### PODANY FRAGMENT:
Djokovic biega do siatki głównie po swoim atomowym serwisie i kończy proste woleje po nieudanych returnach, a to jest żadna sztuka. Zresztą takich akcji nie ma wiele w jego repertuarze i traktuje to jedynie jako urozmaicenie. Przy serwisie rywala biega tylko po wcześniejszych bombach w narożniki i też bardzo rzadko. Coś tam przy siatce potrafi (w końcu nr 3 w rankingu), ale ogólnie antycypacja i kończenie trudnych wolejów trochę u niego kuleje. Ot typowy agresywny baseliner. Można go upchać w all-court playerów, ale to trochę naciągane. Nadal też świetnie sobie radzi na każdej nawierzchni, ale nie zmienia to faktu, że jest defensywnym baselinerem.
Taktyka serw i wolej u Federera to jeden z głównych elementów gry u niego na Wimbledonie (w latach 2004-2007), czy też na turniejach halowych. Często co gem serwisowy stosuje 2-3 takie akcje po serwisie, a podczas wymiany zagrywa długi bekhendowy slajs, dzięki któremu ma wystarczająco dużo czasu na dobiegnięcie do siatki. U Djokovica takich akcji nie widać, a właśnie takie sytuacyjne woleje, kiedy przeciwnik może zagrać co tylko chce są najtrudniejsze do wykończenia.

### ZADANIE:
Dopisz dalszy ciąg tekstu o grze Djokovica i Federera przy siatce, zaczynając od miejsca, w którym się urywa. Wiersze nie są tu do niczego potrzebne.

### POKAZANE WIERSZE:
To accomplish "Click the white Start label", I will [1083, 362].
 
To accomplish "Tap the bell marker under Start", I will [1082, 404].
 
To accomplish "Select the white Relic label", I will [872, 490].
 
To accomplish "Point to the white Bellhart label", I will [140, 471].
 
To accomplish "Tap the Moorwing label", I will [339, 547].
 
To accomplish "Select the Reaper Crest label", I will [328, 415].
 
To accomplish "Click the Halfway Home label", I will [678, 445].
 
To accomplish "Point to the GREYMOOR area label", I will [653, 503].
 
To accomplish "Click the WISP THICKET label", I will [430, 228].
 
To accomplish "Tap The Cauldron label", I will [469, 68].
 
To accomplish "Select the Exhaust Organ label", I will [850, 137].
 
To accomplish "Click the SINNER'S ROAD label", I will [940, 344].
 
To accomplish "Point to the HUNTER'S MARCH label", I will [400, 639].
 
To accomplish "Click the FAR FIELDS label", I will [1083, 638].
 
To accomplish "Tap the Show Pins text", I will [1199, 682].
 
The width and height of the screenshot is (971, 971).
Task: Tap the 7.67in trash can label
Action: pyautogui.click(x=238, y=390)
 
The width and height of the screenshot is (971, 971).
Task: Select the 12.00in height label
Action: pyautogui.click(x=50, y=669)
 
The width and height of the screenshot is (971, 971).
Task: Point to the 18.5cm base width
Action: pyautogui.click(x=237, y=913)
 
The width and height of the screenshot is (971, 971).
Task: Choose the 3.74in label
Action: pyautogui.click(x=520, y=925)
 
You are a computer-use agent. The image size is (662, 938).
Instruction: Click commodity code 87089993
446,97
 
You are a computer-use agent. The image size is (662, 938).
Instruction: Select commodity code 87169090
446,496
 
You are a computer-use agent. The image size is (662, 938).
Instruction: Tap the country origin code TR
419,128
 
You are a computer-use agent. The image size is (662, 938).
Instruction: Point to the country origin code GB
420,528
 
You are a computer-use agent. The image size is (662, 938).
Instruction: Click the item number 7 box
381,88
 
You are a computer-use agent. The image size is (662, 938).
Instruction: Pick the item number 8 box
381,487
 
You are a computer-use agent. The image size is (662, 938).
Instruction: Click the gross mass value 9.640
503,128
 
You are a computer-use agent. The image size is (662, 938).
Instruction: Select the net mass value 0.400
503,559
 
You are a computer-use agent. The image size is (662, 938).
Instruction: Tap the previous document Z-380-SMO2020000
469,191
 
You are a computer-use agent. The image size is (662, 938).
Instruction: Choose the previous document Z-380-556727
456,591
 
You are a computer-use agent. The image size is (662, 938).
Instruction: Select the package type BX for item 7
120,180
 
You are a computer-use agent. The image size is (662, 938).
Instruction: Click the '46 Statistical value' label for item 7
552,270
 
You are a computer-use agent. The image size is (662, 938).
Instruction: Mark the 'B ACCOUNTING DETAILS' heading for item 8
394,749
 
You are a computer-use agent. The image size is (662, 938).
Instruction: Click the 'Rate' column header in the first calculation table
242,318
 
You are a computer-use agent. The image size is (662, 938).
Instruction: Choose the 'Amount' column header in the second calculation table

### WYNIK ZADANIA:
Właściwie styl "serw i wolej" ma dość nieszczęsną nazwę, bo przez to niektórzy myślą, że chodzi głównie o bieganie do siatki tylko po serwisie. Net-rusher jest dużo bardziej trafna. Tak samo all-court player, nie oznacza zawodnika osiągającego wspaniałe wyniki na każdej nawierzchni, tylko tenisistę, który zmienia taktykę w zależności od nawierzchni. Djokovic gra na wszystkich kortach praktycznie tak samo, podobnie jak Nadal. Federer zupełnie inaczej gra na French Open niż na Masters Cupie. Na tym właśnie polega wszechstronny styl gry.
Salvador Dali ma racje - Lopez, Stepanek, czy choćby Ljubicic (ograł na French Open Davydenke z końcowej linii) bardziej pasują do tej grupy niż Djokovic, chociaż żadnego ze stylów nie opanowali do perfekcji przez to nie są to gracze tej klasy co Federer. Najlepiej jednak omawiać przykłady na czołowej trójce rankingu, bo każdy wie jak oni grają i każdy z nich gra innym stylem.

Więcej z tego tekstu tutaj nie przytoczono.